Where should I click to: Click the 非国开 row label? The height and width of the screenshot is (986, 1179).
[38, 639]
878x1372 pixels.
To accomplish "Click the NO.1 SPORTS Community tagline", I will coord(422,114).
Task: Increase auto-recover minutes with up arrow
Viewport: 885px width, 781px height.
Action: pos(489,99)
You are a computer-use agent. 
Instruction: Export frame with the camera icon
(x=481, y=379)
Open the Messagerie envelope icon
========
* **INSTRUCTIONS FOR THE TASK**:
Repeat the data in full. Nothing may be dropped or altered.

* **PROBLEM SOLUTION**:
Where should I click to: Click the 非国开 row label? The height and width of the screenshot is (986, 1179).
[38, 639]
878x1372 pixels.
To accomplish "Click the NO.1 SPORTS Community tagline", I will coord(422,114).
Task: Increase auto-recover minutes with up arrow
Viewport: 885px width, 781px height.
Action: pos(489,99)
You are a computer-use agent. 
Instruction: Export frame with the camera icon
(x=481, y=379)
Open the Messagerie envelope icon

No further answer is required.